> What you have to do: Copy every line of the records that includes the word "помощь".

> Supplied information:

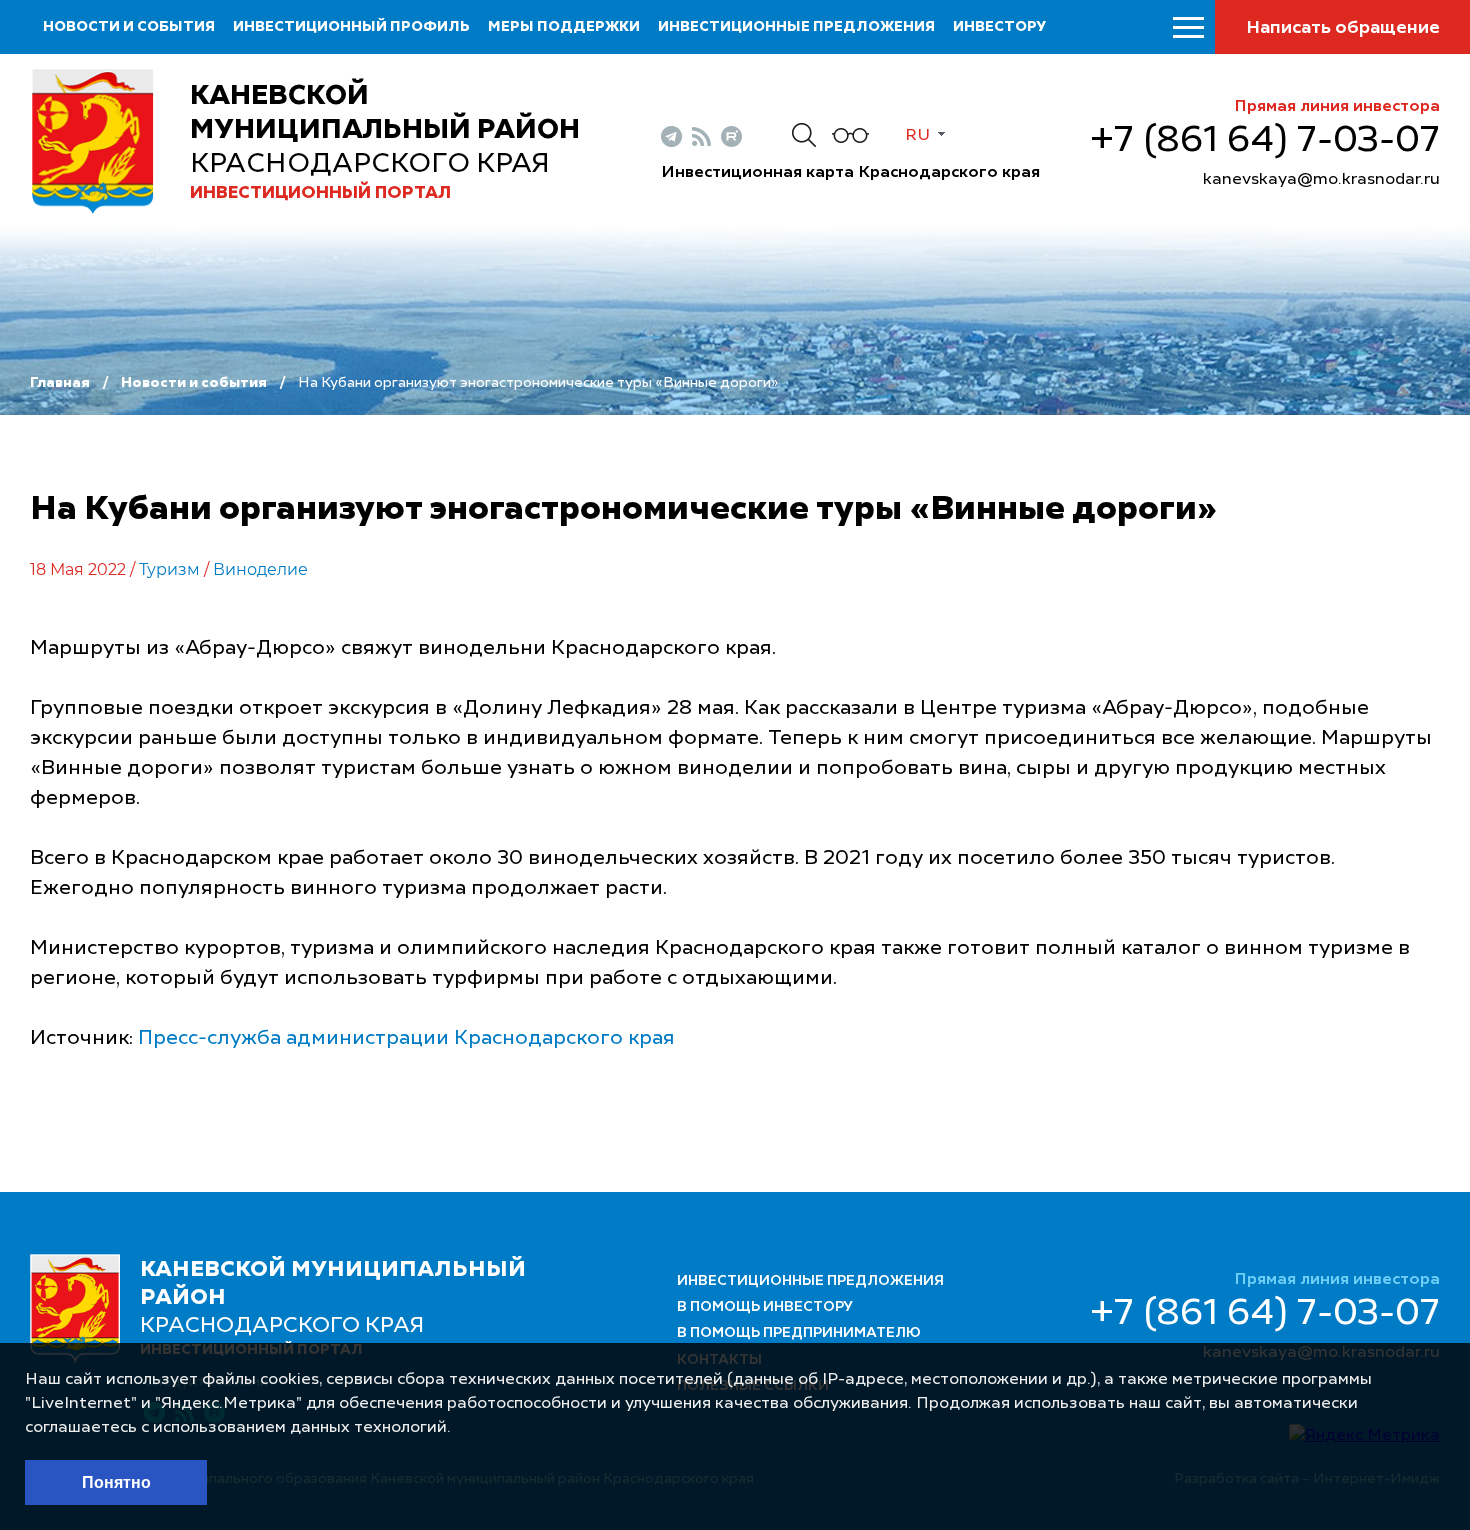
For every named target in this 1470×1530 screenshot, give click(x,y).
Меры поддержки (564, 27)
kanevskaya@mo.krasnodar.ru (1321, 180)
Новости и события (129, 27)
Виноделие (260, 569)
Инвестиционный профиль (351, 27)
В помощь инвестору (765, 1307)
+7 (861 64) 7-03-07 (1265, 141)
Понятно (116, 1482)
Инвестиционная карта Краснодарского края (850, 173)
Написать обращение (1343, 28)
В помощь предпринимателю (799, 1333)
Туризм (169, 569)
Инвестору (999, 27)
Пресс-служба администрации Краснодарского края (406, 1039)
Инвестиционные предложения (796, 27)
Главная (60, 383)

> Answer:
В помощь инвестору (765, 1307)
В помощь предпринимателю (799, 1333)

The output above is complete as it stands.